Leaving all pictures aside, copy exactly the lines from the start of the listing below through the line that contains "Viewport: 963px width, 772px height.", and only those lines.

BEGIN Records for processing

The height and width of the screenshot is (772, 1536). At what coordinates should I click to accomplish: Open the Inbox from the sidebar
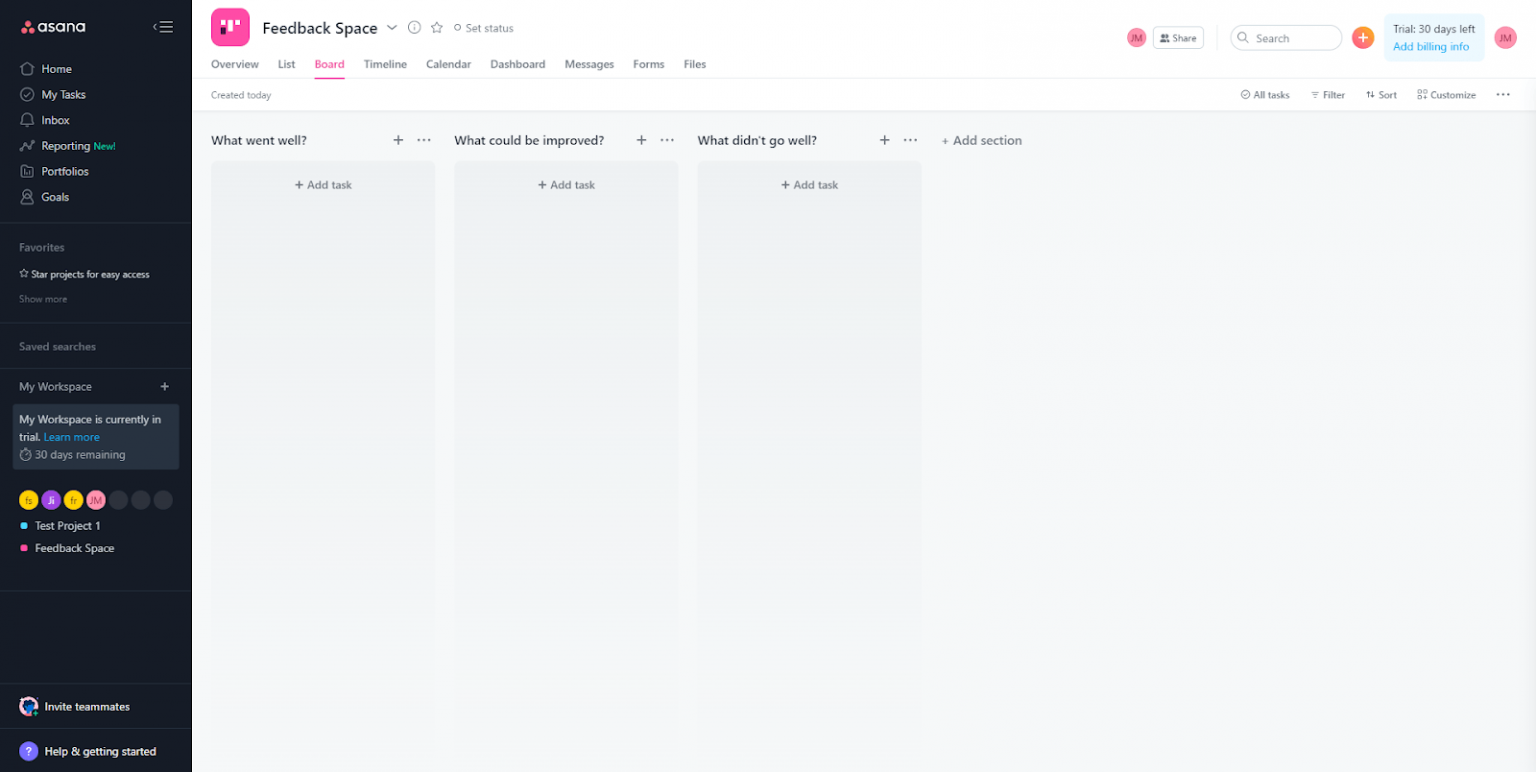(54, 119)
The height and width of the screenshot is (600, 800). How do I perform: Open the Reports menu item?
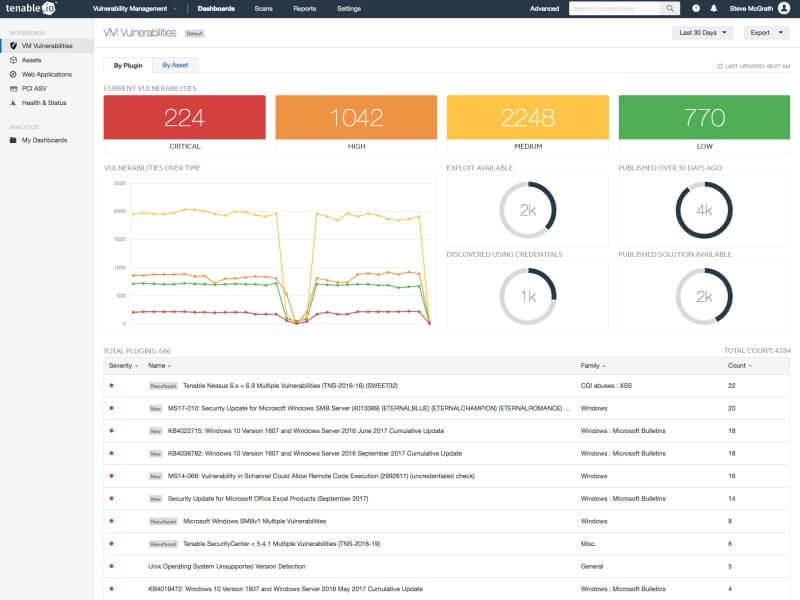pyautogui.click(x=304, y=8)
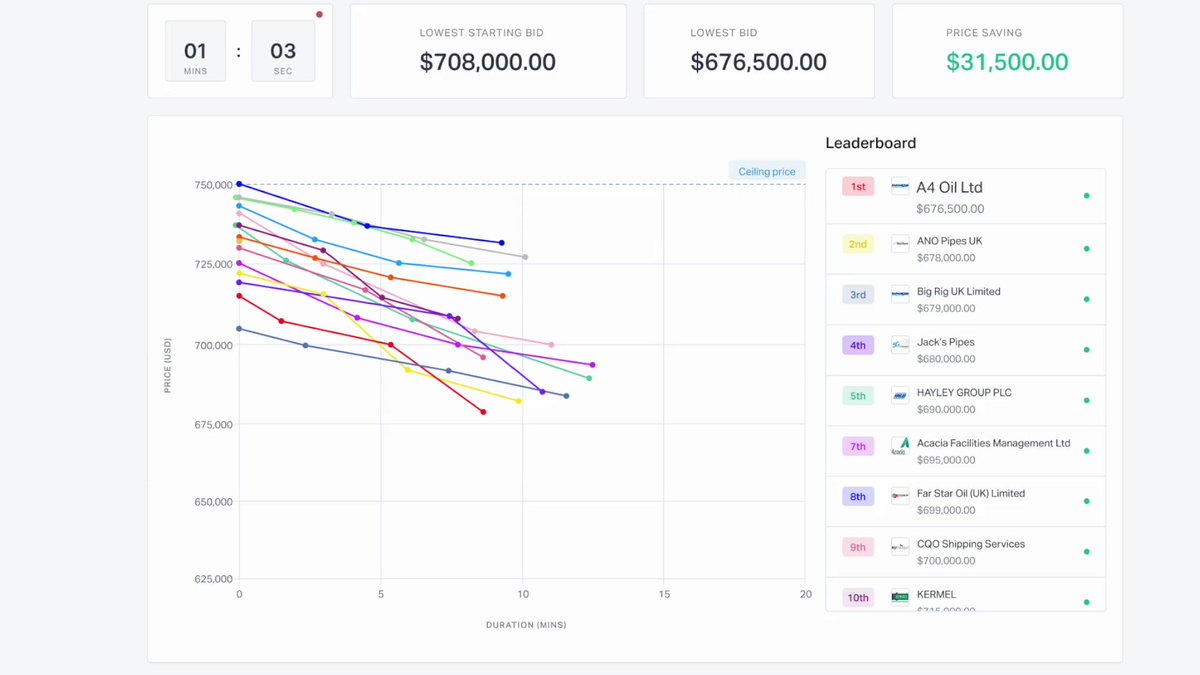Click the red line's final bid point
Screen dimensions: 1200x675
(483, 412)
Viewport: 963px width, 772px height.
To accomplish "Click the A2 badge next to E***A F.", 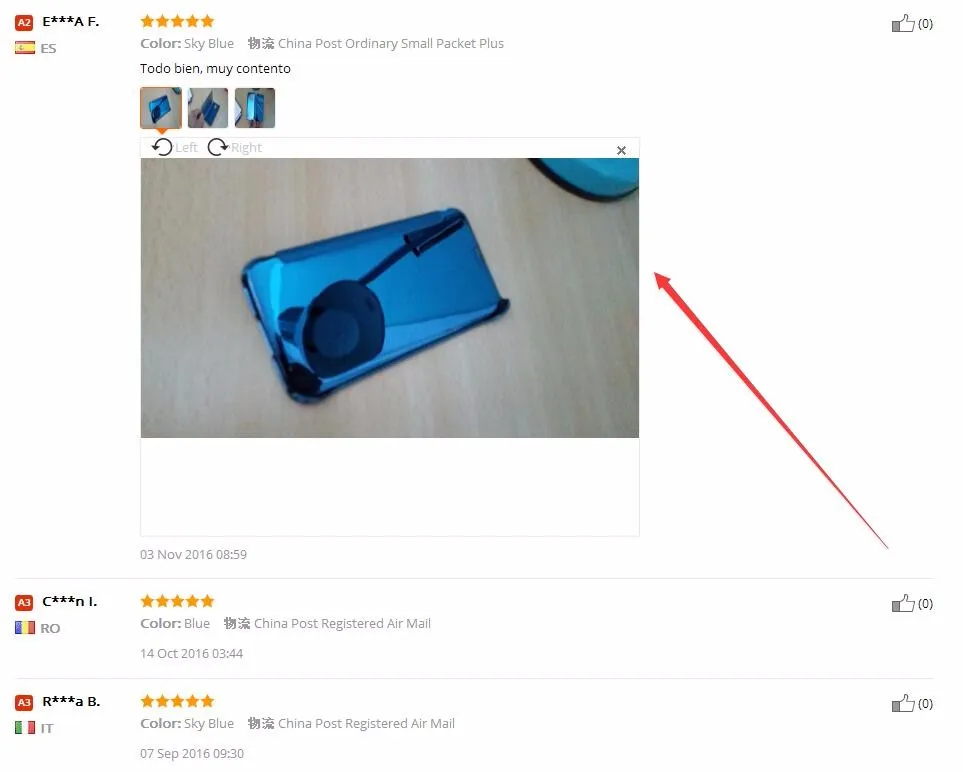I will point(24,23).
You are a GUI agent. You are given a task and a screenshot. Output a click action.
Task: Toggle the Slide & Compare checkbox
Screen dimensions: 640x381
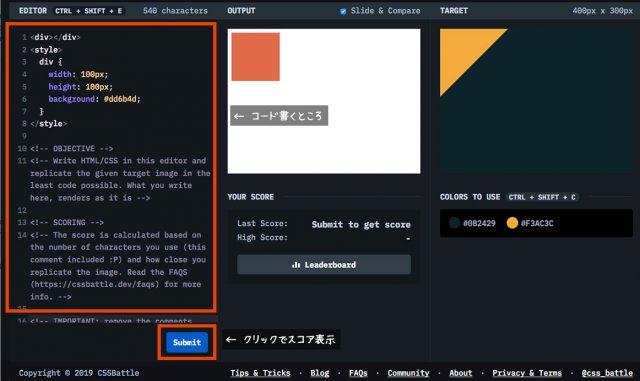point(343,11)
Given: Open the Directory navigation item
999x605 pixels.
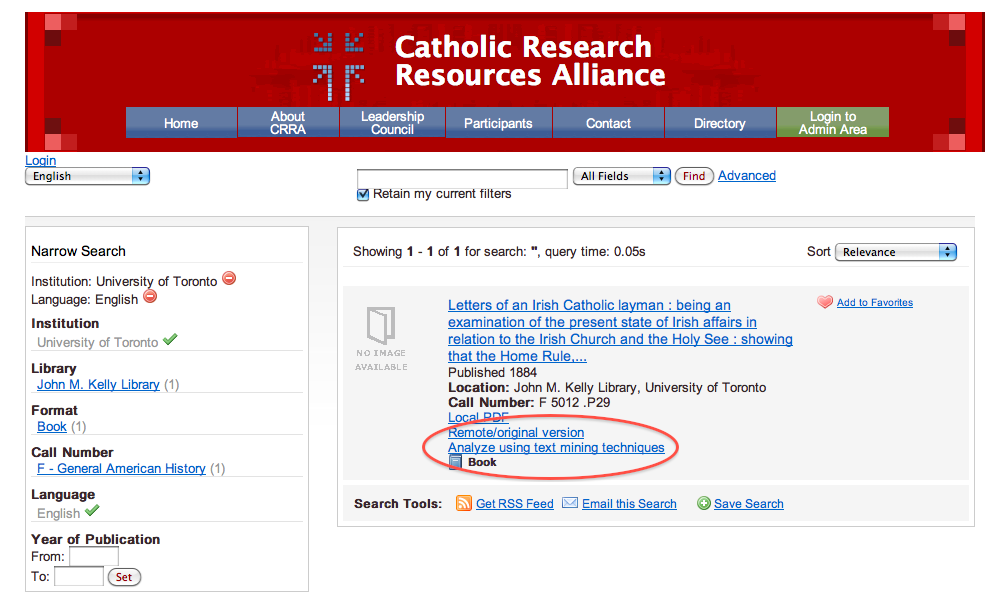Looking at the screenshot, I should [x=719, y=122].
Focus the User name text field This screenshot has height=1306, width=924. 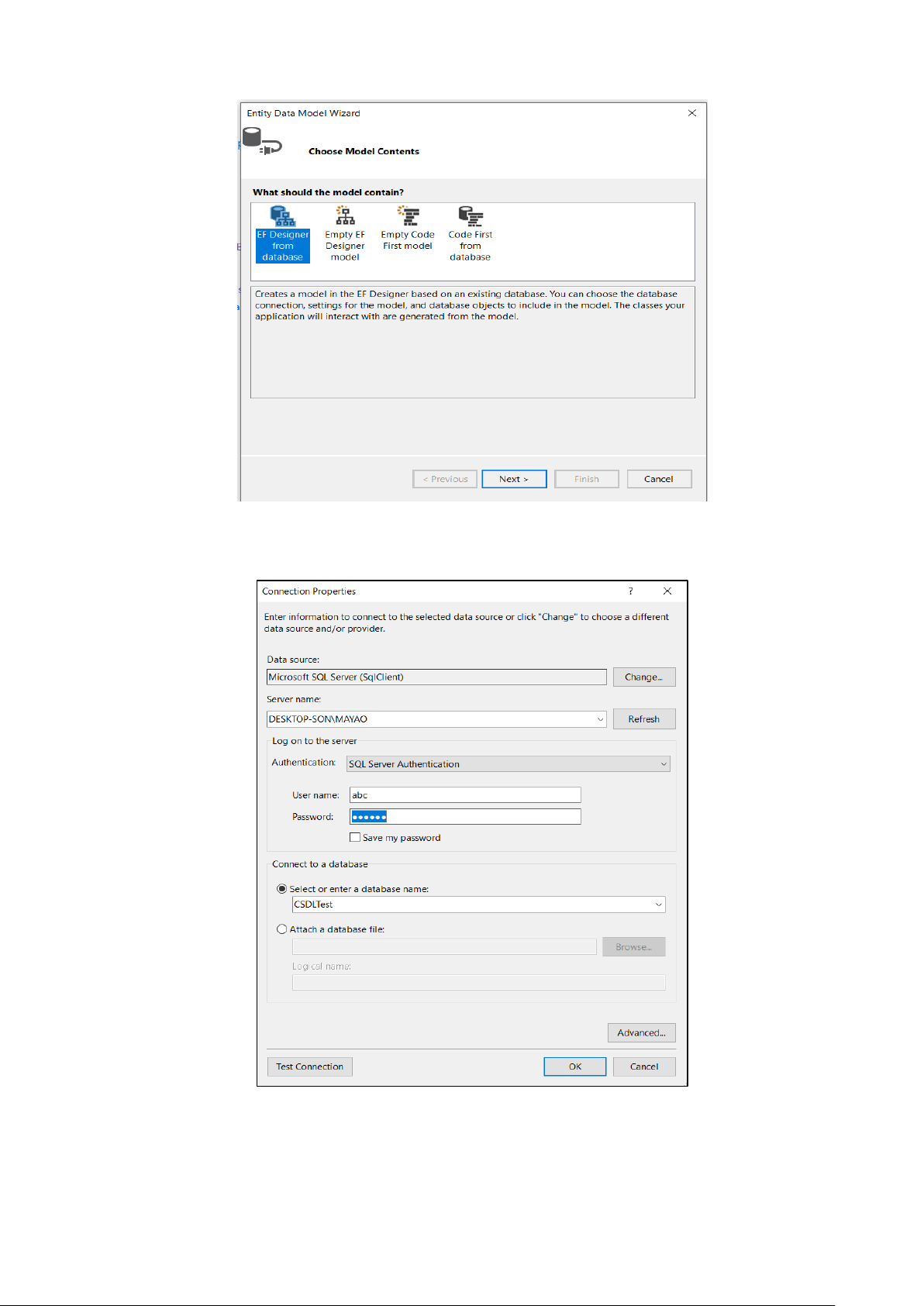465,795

END Records for processing

## Result of the task
The height and width of the screenshot is (772, 1536). At what coordinates should I click to accomplish: Open the Inbox from the sidebar
(54, 119)
The height and width of the screenshot is (600, 800). How do I perform: Open the Reports menu item?
pyautogui.click(x=304, y=8)
Click the red line's final bid point
Screen dimensions: 1200x675
(483, 412)
Viewport: 963px width, 772px height.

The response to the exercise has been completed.